[Provided information]
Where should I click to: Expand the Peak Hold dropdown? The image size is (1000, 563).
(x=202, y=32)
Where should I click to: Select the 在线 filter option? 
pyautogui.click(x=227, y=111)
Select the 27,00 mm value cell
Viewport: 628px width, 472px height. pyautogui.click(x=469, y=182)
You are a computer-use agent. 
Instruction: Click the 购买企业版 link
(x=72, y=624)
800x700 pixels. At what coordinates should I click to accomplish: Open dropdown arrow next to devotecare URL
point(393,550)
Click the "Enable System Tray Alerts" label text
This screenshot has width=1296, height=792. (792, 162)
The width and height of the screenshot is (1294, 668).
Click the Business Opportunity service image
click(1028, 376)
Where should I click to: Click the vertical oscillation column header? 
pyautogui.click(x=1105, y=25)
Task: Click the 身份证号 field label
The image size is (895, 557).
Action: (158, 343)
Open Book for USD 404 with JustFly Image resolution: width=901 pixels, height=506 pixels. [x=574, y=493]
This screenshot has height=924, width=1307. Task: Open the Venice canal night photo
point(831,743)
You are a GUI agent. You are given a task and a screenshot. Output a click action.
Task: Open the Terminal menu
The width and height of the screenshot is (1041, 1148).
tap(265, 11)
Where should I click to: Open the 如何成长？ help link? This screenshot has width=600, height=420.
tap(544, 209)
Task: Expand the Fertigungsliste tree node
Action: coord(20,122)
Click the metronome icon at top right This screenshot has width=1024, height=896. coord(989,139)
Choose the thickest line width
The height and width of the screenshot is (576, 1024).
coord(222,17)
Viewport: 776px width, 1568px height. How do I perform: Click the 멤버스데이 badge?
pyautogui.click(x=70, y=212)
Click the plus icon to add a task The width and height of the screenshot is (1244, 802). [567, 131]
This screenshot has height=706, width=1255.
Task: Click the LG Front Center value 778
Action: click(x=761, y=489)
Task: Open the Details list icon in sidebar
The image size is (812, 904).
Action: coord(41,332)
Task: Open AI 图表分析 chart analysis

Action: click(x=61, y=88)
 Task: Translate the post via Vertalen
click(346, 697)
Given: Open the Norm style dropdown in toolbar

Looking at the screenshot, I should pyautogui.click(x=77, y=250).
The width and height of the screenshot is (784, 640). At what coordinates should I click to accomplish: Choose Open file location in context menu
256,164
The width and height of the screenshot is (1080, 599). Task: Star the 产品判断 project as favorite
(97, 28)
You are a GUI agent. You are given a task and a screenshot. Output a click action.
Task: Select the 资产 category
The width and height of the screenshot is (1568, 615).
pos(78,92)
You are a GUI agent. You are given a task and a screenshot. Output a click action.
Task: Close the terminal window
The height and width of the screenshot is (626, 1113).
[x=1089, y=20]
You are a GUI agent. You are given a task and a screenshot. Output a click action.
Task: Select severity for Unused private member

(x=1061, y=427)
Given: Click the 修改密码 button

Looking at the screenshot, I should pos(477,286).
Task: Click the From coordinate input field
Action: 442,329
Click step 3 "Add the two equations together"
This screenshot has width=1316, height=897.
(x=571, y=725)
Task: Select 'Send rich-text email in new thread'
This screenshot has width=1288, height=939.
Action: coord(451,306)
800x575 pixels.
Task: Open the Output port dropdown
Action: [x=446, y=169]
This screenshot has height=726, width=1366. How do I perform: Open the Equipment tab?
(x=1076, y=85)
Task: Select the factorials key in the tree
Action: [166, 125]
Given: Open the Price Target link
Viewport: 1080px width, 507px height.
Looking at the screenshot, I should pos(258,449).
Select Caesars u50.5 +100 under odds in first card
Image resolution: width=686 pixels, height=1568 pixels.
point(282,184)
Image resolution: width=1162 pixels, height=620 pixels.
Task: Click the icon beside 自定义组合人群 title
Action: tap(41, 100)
[/Provided information]
## What is expected
Only certain lines are wanted. Please return exactly those from the top of the data through the line with "The width and height of the screenshot is (1294, 668).".

## Your solution
Where should I click to: Expand the Peak Hold dropdown? The image size is (1000, 563).
(x=202, y=32)
Where should I click to: Select the 在线 filter option? 
pyautogui.click(x=227, y=111)
Select the 27,00 mm value cell
Viewport: 628px width, 472px height. pyautogui.click(x=469, y=182)
You are a computer-use agent. 
Instruction: Click the 购买企业版 link
(x=72, y=624)
800x700 pixels. At what coordinates should I click to accomplish: Open dropdown arrow next to devotecare URL
point(393,550)
Click the "Enable System Tray Alerts" label text
This screenshot has width=1296, height=792. (792, 162)
The width and height of the screenshot is (1294, 668).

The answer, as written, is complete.